ホームページをご覧の皆さん、こんにちは。
税理士の臼井です。

将棋の藤井聡太七段が7月16日の棋聖戦第4局に勝利し、見事史上最年少でのタイトル獲得となりました。おめでとうございます!前々回のブログで棋聖戦第4局までにタイトルを獲得すれば、17歳のタイトルホルダーが実現すると書きましたが(藤井七段の誕生日は7月19日)、その通りの結果となりました。期待通りの結果を出すところがやはりスーパースターですね。これからは藤井棋聖ということになりますが、もしかするとしばらくは段位で呼ぶことはない(つまり無冠になることはない)かもしれません。現在2連勝中の王位戦も注目ですね。

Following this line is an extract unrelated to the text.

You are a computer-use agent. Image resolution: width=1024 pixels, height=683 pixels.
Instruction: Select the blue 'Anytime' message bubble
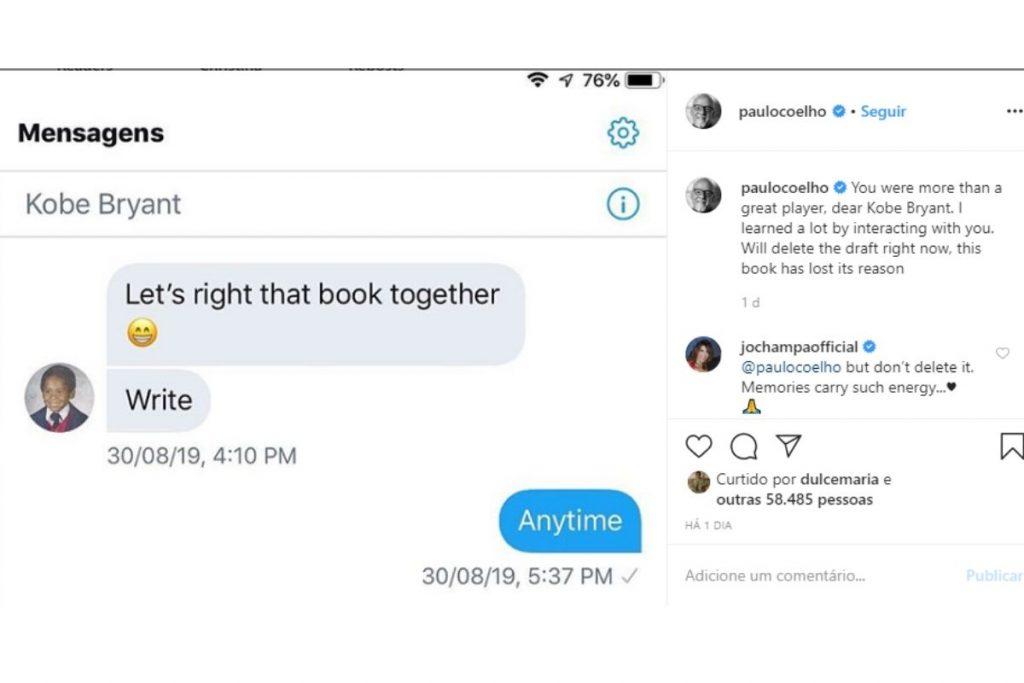click(570, 520)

それでは本題に入って参りましょう。今回は相続税や贈与税の納税について、新型コロナウイルス感染症との関係はどのようになるのかを見ていきたいと思います。

新型コロナウイルス感染症に対応して、納税猶予制度の特例が新たに設けられています。これは令和2年2月以降の任意の期間(1か月以上)において、新型コロナウイルス感染症の影響で収入が前年同期に比べて概ね20%以上減少しており、令和2年2月1日から令和3年2月1日までに納期限が到来する国税を一時に納付することが困難である場合に、無担保かつ延滞税なしで1年間納税の猶予が受けられるというものです。手続きとしてはまず国税局猶予相談センターに電話し(下記リンク先参照)、その後税務署長に納税猶予の申請を行うことになります。申請が許可されれば1年間納税が猶予されます。

国税局猶予相談センター
https://www.nta.go.jp/taxes/nozei/nofu_konnan/callcenter/index.htm

納税猶予の対象は国税全般ですから、上記の要件を満たせば相続税や贈与税も納税猶予を受けることが可能です。ただし、相続税や贈与税は財産課税ですから、所得課税である所得税や法人税とは異なる面もあります。つまり相続税や贈与税を一時に納付できないのは、新型コロナウイルス感染症の影響で収入が減ったからというよりは、相続等や贈与で取得した財産の中に換金困難なものが多く、十分な納税資金を用意できないことが主な理由であると考えられます。したがって、収入が回復すれば納税の見込みが立つ所得税や法人税と違って、相続税や贈与税は財産構成上の問題から、納税猶予を受けたとしても1年後に納税できる見込みは立たないことが多いものと思われます。

このような場合に用意されている制度が延納・物納(物納は相続税のみ)です。延納は分割納付、物納は相続財産により納付します。新型コロナウイルス感染症とは関係なく利用できる制度ですが、申告期限までに申請し、税務署長の許可を受ける必要があります。物納は不動産になることが多いと思われますが、境界画定などの事前の準備が必要となり、相続開始前から物納を想定していないとハードルが高くなります。延納は利子税がかかり原則として担保も必要ですが、相続財産の中に収益物件(賃貸アパート等)があって、定期的な収入が見込める場合は検討に値します。もちろん給与や事業などの定期収入で納税することも可能です。また、納税資金に余裕ができた場合は、利子税を節約するために繰り上げて納税することも可能です。

このように相続税や贈与税の場合は、納税猶予では根本的な解決にならないことが多く、延納・物納の利用も視野に入れる必要があります。相続税や贈与税は納税額も多額になりますので、納税資金の確保には十分留意してください。

新型コロナウイルス感染症に関する連載記事は今回でいったん区切りとなりますが、今後も新たな動きが出てきましたら随時お知らせしていく予定です。次回からはまた別の企画を考えていますので、これからも当ブログをぜひご覧ください。

それでは今回はこの辺で。
皆さんくれぐれもご自愛ください。